• ЧТО СДЕЛАТЬ:
A – Перескажите короче абзац из отрывка о Довлатове, который начинается словами «Довлатовские персонажи могут быть», сохранив его главные мысли.
B – Ответьте по отрывку о Довлатове на вопросы:
(i) Кто написал отклик на смерть Довлатова?
(ii) За кем прежде всего подглядывает Довлатов?
(iii) С чем сравниваются душевные изъяны довлатовских персонажей?
C – Переведите на английский предложение из отрывка о Довлатове: «Отношение художника к людям зависит от его вглядывания в собственную душу».

• ФРАГМЕНТ ТЕКСТА:
──────

Три города Сергея Довлатова

~ 2 ~

В отклике на смерть Довлатова Лев Лосев написал: «Есть такое английское выражение „Larger then life“ – крупнее, чем в жизни. Люди, их слова и поступки в рассказах Довлатова становились „larger then life“, живее, чем в жизни. Получалось, что жизнь не такая уж однообразная рутина, что она забавнее, драматичнее, чем кажется. Значит, наши дела не так плохи».

Поэтому о «прототипах» довлатовских историй лучше и не вспоминать. Да и не в них, честно говоря, дело. Отношение художника к людям зависит от его вглядывания в собственную душу.

Если за кем-нибудь Сергей Довлатов и подглядывает, за кем-нибудь шпионит, то прежде всего за самим собой. Лишь прислушиваясь к себе, Довлатов научился замечательно слушать собеседников. А научившись, все-таки настоял на том, что за повествователем всегда грехов больше, чем за всеми остальными действующими лицами.

Довлатовские персонажи могут быть нехороши собой, могут являть самые дурные черты характера. Могут быть лгунами, фанфаронами, бездарностями, косноязычными проповедниками… Но их душевные изъяны всегда невелики – по сравнению с пороками рассказчика. Довлатовский творец не ангел – априорно. Зане лишь падшим явлен «божественный глагол».

──────

Данные о расположении слов и элементов

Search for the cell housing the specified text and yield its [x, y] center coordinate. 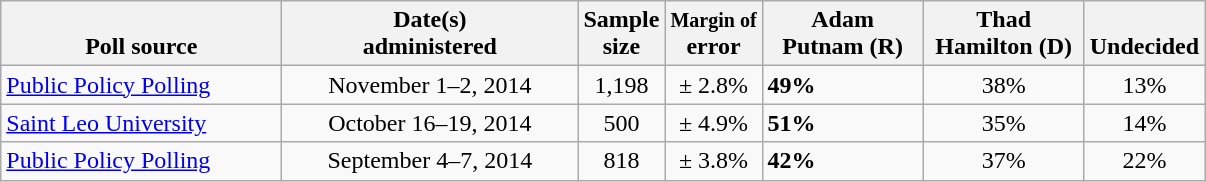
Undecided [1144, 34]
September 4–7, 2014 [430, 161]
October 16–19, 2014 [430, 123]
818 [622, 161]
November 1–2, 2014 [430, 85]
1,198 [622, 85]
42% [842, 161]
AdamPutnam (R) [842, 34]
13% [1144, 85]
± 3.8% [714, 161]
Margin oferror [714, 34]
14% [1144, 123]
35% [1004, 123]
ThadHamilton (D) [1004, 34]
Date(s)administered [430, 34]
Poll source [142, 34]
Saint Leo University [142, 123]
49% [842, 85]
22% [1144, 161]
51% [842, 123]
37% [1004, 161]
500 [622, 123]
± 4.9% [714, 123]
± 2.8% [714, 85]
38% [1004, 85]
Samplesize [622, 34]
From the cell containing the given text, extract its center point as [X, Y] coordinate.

──────

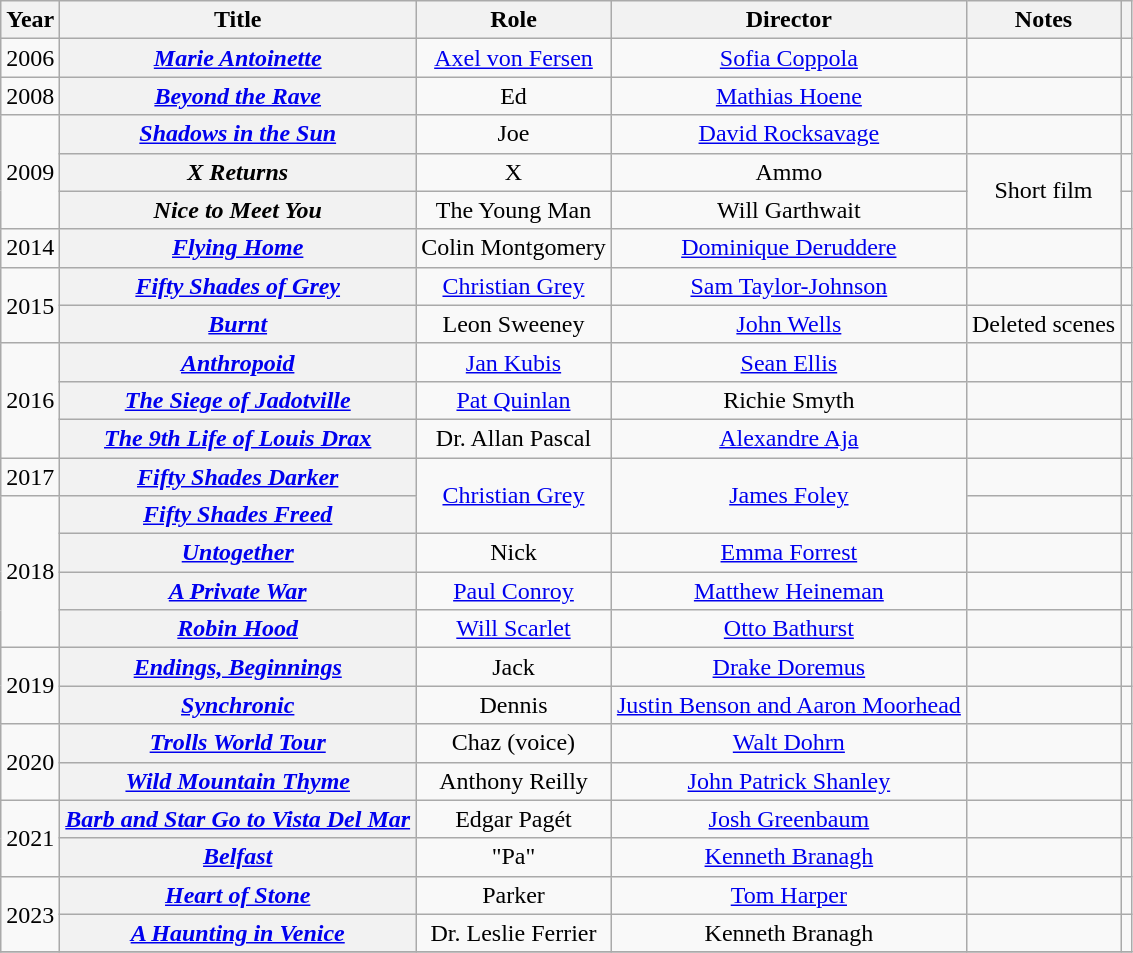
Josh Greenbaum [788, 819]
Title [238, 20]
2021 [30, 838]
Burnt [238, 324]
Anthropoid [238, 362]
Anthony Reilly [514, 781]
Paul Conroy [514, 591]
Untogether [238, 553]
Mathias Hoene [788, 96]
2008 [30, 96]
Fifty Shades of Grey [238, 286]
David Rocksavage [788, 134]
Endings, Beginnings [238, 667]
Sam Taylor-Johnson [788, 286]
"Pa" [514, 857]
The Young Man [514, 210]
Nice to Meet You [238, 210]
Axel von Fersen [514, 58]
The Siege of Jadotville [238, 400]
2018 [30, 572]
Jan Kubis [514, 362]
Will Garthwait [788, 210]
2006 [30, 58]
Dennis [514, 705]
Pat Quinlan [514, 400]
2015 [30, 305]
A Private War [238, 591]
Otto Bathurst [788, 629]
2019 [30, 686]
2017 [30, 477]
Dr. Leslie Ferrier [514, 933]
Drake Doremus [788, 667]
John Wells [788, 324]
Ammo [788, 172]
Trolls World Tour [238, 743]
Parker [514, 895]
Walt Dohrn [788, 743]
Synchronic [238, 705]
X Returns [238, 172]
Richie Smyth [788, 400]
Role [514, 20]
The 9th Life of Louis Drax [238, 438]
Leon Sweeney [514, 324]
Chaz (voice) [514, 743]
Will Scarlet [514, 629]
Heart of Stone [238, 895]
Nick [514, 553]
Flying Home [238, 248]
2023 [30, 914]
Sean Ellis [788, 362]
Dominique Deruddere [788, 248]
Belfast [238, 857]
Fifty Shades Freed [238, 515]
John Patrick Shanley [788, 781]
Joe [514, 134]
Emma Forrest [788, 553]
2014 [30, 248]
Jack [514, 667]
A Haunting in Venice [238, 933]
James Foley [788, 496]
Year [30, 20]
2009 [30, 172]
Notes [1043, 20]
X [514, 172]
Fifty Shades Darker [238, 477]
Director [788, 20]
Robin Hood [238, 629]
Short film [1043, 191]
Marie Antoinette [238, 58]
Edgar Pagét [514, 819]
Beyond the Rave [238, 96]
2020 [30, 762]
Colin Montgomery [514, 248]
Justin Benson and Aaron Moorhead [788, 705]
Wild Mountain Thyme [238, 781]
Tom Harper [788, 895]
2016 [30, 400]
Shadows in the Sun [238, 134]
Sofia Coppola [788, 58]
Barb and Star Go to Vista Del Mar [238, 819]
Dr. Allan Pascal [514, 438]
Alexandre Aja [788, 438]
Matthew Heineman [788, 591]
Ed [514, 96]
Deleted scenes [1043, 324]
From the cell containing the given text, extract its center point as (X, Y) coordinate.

──────

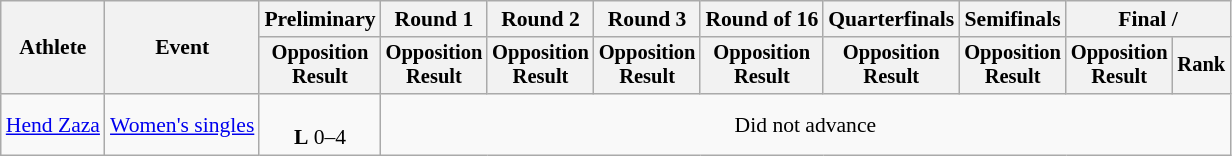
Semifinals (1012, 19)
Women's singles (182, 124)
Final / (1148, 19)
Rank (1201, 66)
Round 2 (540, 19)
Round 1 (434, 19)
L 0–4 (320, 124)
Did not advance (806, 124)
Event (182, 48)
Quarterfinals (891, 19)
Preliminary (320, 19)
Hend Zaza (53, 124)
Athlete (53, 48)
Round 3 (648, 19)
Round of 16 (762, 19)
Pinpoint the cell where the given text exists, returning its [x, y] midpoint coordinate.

──────

• ОТВЕТЫ К ЗАДАНИЯМ:
A – Персонажи Довлатова бывают некрасивы и наделены дурными чертами: это лгуны, фанфароны, бездарности, косноязычные проповедники. Но их душевные изъяны всегда меньше пороков рассказчика. Довлатовский творец заведомо не ангел, ведь «божественный глагол» явлен лишь падшим.

B –
(i) Лев Лосев.
(ii) За самим собой.
(iii) С пороками рассказчика.

C – An artist's attitude toward people depends on how closely he looks into his own soul.